El planteamiento que ya se ha sembrado en la mente del lector al inicio del poema, más adelante, en otras partes, resurgirá de nuevo como esa metáfora de la planta que regresa a la semilla, y la materia informe que regresa a su fuente. La vida no busca más que morir para volver al lugar de donde proviene. La gota se evaporará para regresar al mar. La inteligencia individual regresará a La Inteligencia. Con respecto a esto, hay dos partes que llaman la atención. La primera está presente en los versos 160 y 161: «¡planta-semilla-planta! / ¡planta-semilla-planta!», que recuerdan la concepción del tiempo cíclico: hechos que reflejados en espejos múltiples no son más que reproducciones de sucesos anteriores.
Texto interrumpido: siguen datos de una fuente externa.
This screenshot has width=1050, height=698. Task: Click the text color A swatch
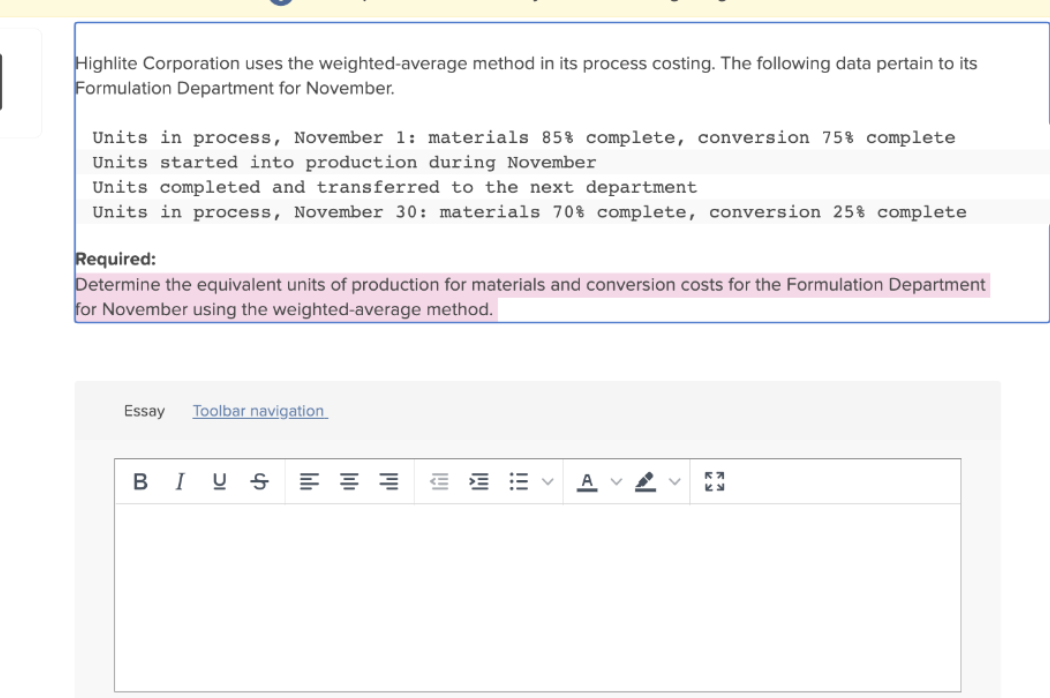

Luego, el tópico aparece en el siguiente fragmento:


[…]
la forma en sí, que está en el duro vaso
sosteniendo el rencor de su dureza
y está en el agua de aguijada espuma
como presagio cierto de reposo,
se pueda sustraer al vaso de agua;
un instante, no más,
no más que el mínimo
perpetuo instante del quebranto,
cuando la forma en sí, la pura forma,
se abandona al designio de su muerte
y se deja arrastrar, nubes arriba,
por ese atormentado remolino
en que los seres todos se repliegan
hacia el sopor primero,
a construir el escenario de la nada.
Las estrellas entonces ennegrecen.
Han vuelto el dardo insomne
a la noche perfecta de su aljaba.[3]

El agua se evapora para regresar a las nubes, la vida regresa al principio cuando muy probablemente aún no era vida, como si el ser regresara al vientre materno y aun a la materia que hizo posible su creación; y las estrellas que ahora brillan se apagaran para dar paso a la oscuridad primigenia.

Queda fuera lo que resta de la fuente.